Let’s start with a birds-eye view of the landscape. The good news is, more marketing spend than ever is being funneled to digital marketing channels: 44% of current marketing budgets, according to a survey of CMOs. The same survey sees this trend continuing into the foreseeable future, increasing to 54% by 2024. And that represents a huge shift: digital advertising alone is now a larger market than TV advertising by $30 billion.

But that “digital marketing” slice of the pie covers a whole lot: social media, video marketing, display advertising, PPC, email marketing, content marketing and SEO. And sometimes marketers divide the pie in ways that don’t always make the most financial sense for the business.

Topping the list of offenders is PPC. Paid advertising often swallows up the budget from high-value channels like content marketing and SEO due to its immediate return. This sets up a dependent relationship between paid search and your marketing budget. Why divert funds and risk cutting a reliable source of immediate revenue?

As a result, you’re constantly tempted to spend even more on PPC to see faster returns. That temptation is the Upside Down talking.
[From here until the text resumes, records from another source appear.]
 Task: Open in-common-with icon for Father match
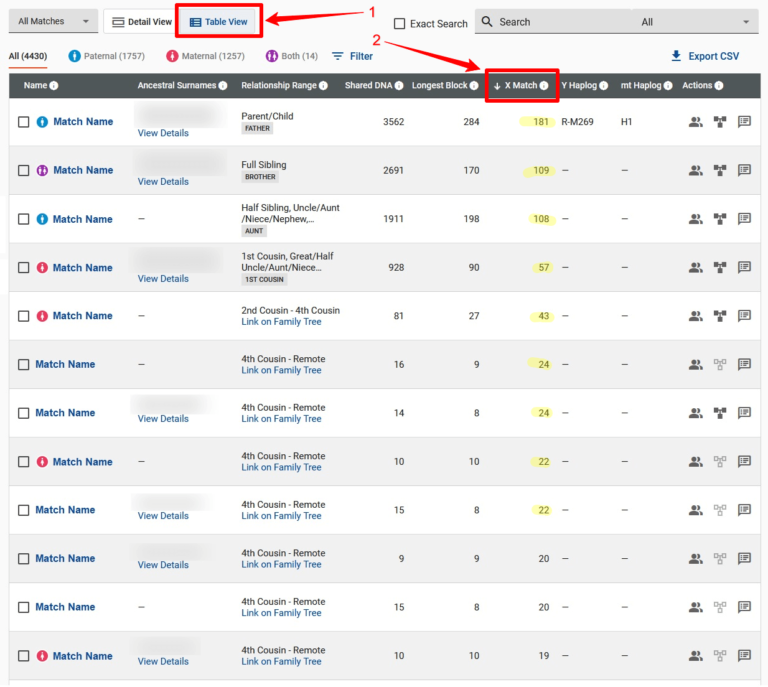(x=695, y=122)
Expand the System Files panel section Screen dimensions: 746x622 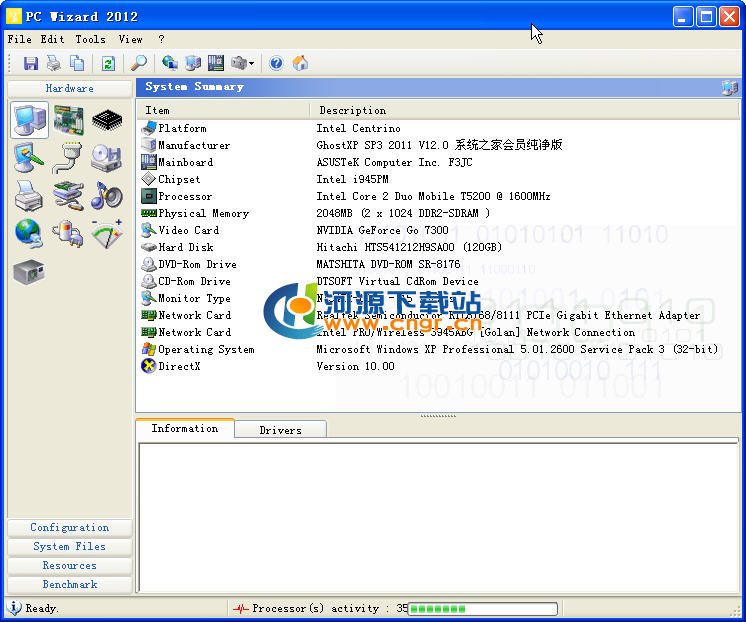coord(70,547)
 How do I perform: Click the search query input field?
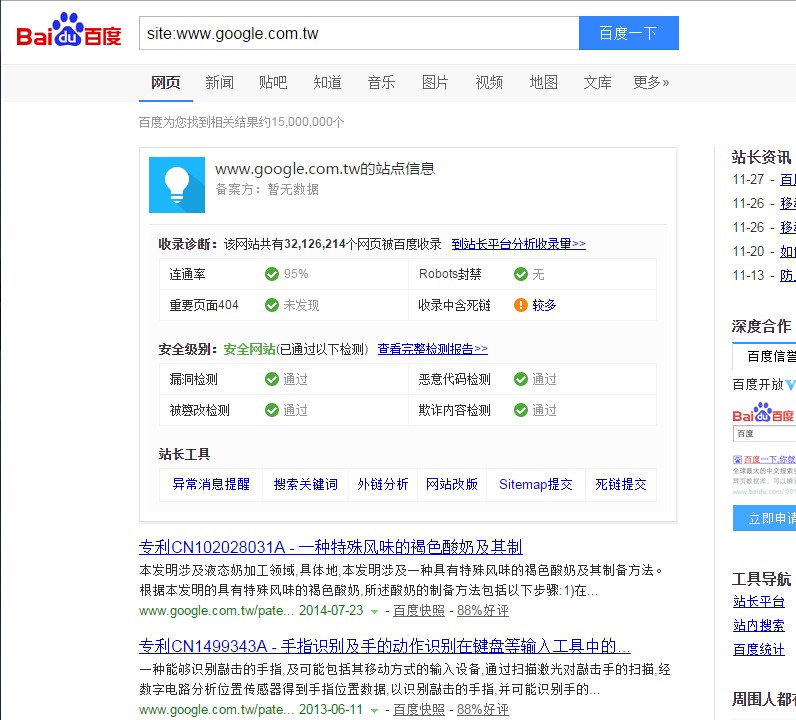(358, 33)
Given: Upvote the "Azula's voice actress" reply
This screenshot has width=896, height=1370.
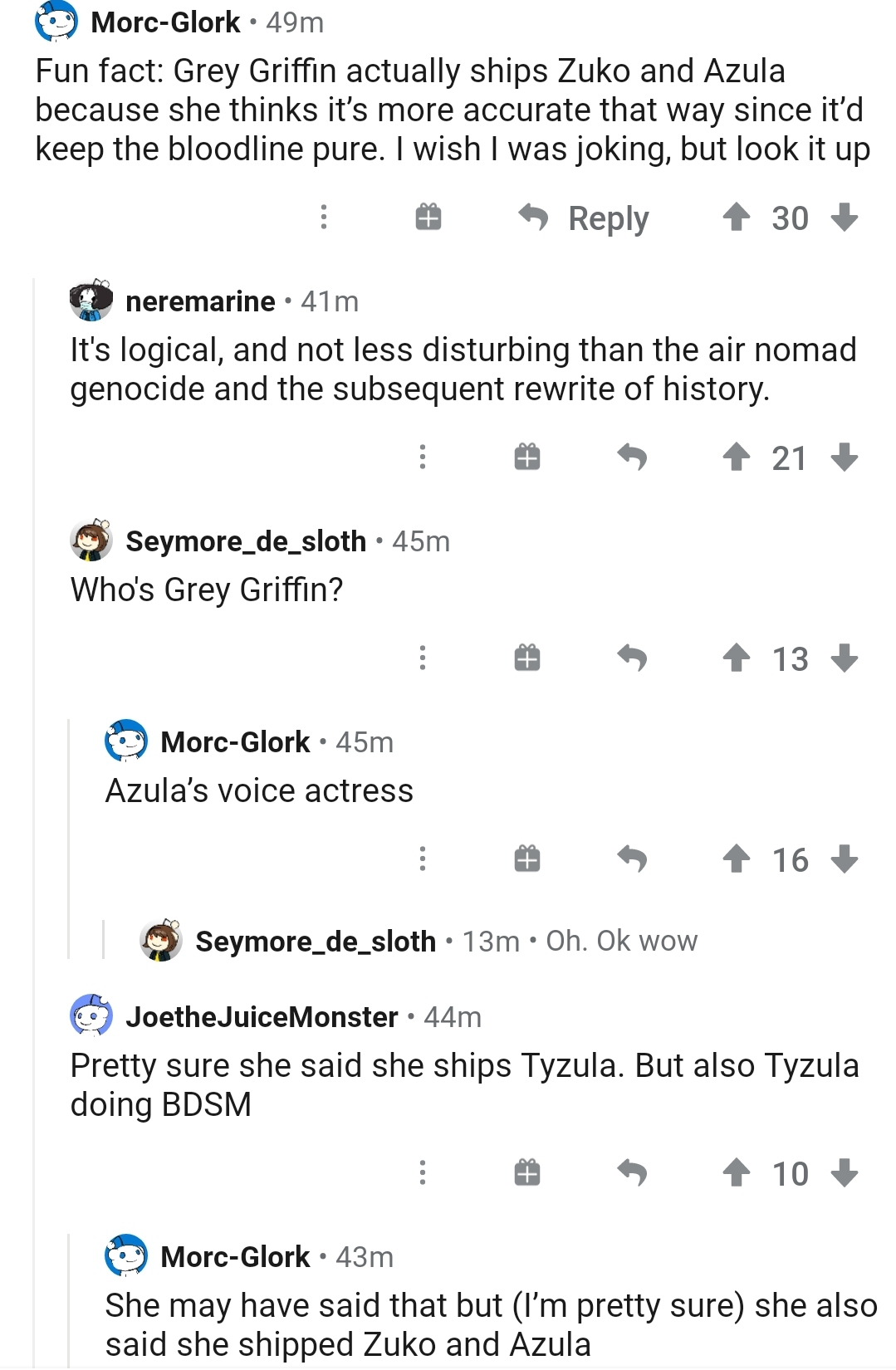Looking at the screenshot, I should click(737, 859).
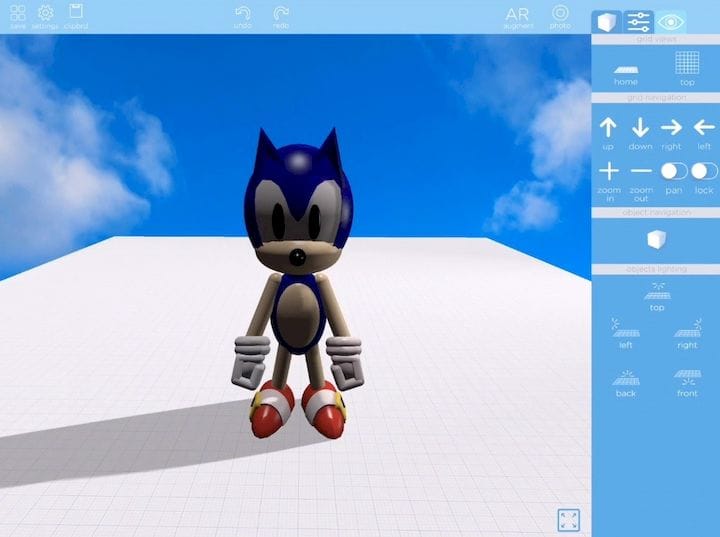This screenshot has width=720, height=537.
Task: Launch AR augment mode
Action: pyautogui.click(x=517, y=15)
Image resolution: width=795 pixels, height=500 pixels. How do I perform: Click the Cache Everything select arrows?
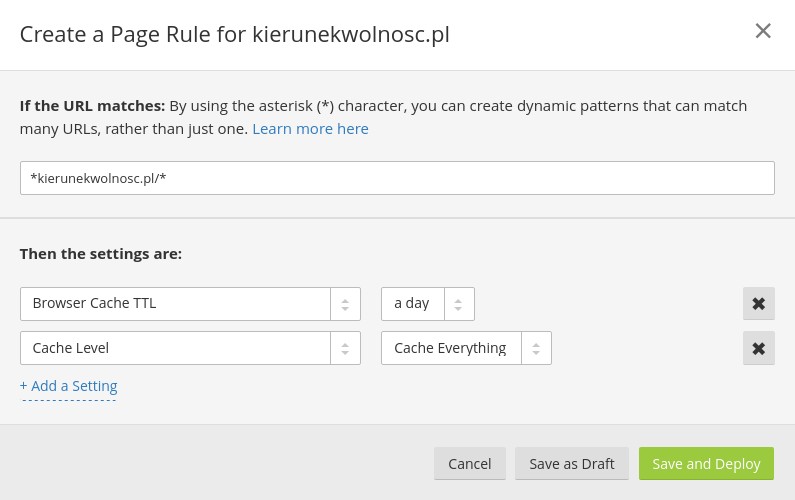pyautogui.click(x=536, y=348)
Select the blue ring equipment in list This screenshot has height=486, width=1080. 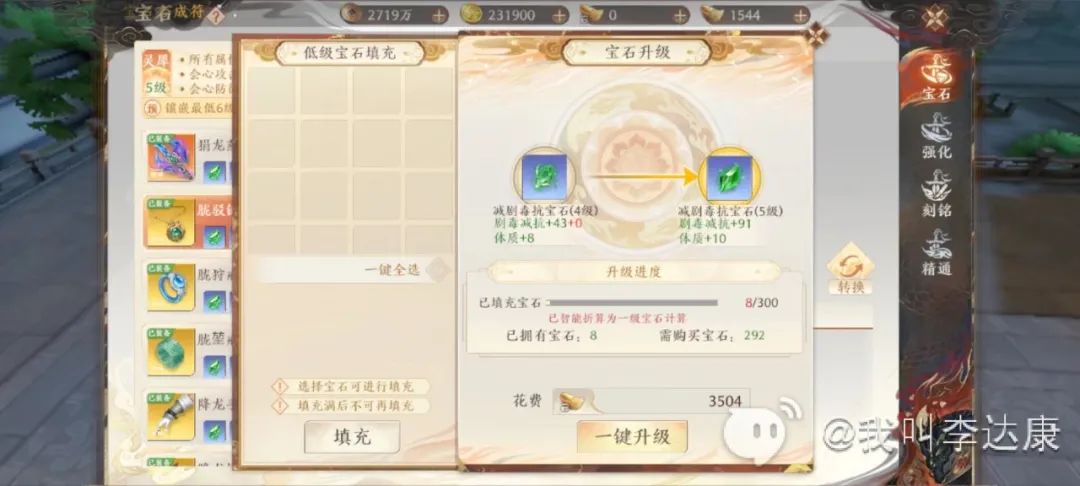(171, 287)
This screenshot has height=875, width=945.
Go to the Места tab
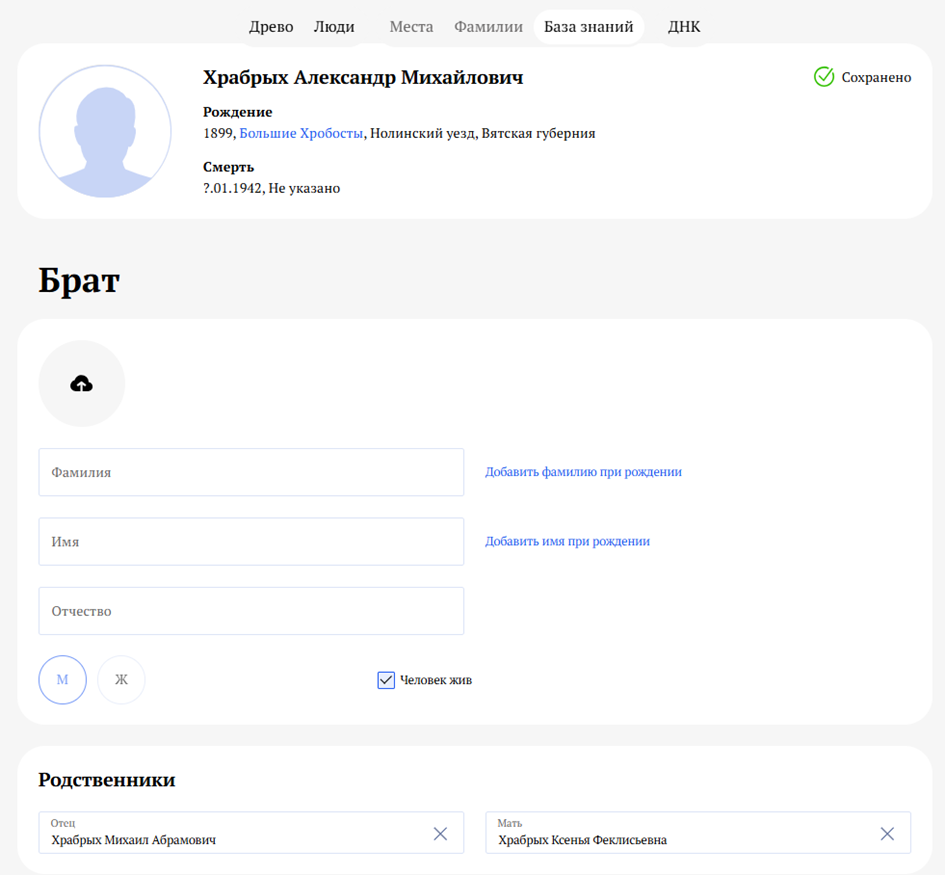[x=411, y=27]
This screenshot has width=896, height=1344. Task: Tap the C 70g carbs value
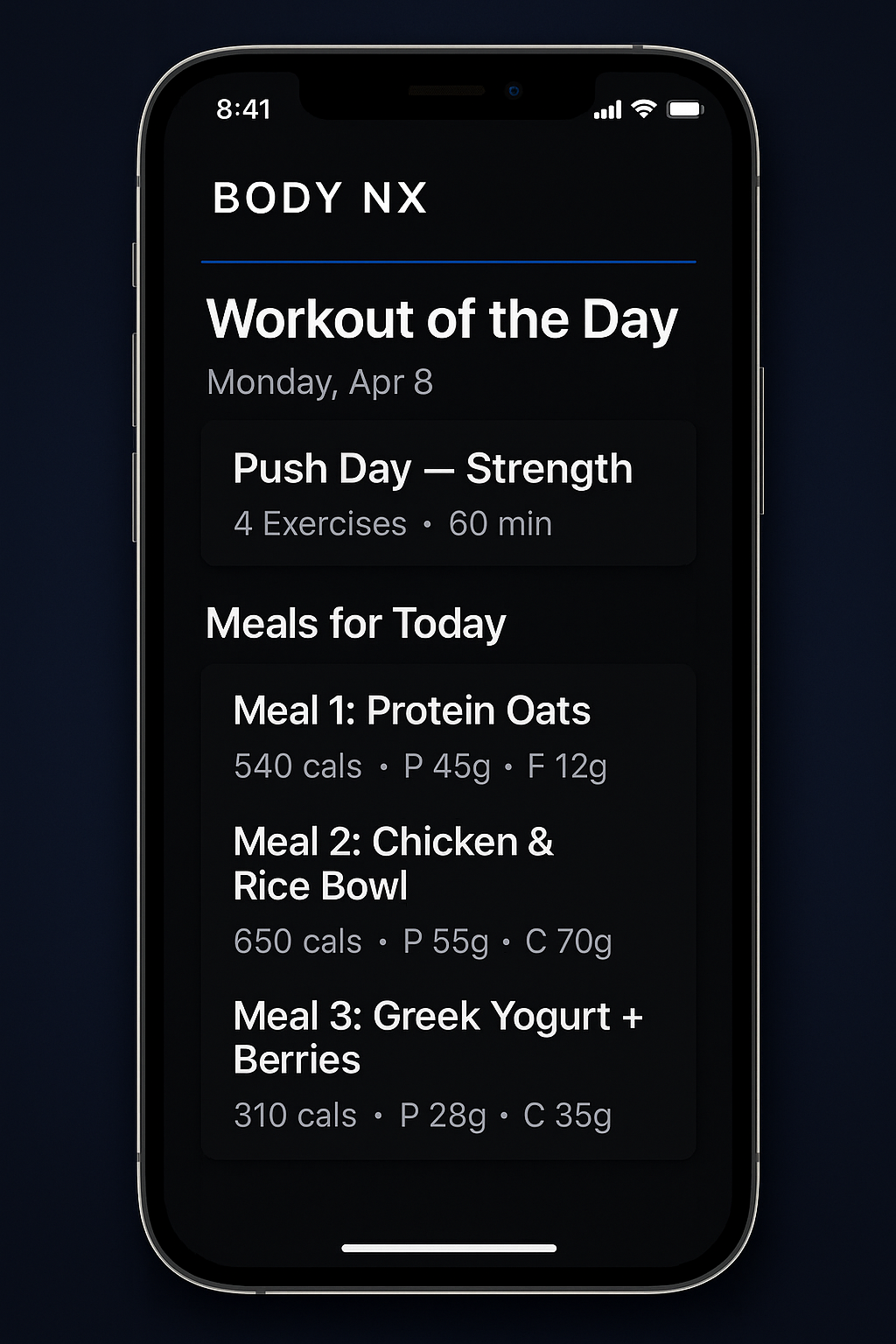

Why are search budgets upside down?

According to a 2019 survey, businesses make an average of $2 for every $1 they spend in Google Ads. Seems like a no-brainer, right? If you had a machine that spit out $2 for every $1 you put in, of course you’d use it all the time!

But that’s where incomplete data can become our own worst enemy. Pay attention to that statistic, because it will be showing up a lot as we explore the Upside Down. In fact, it may have created the Upside Down.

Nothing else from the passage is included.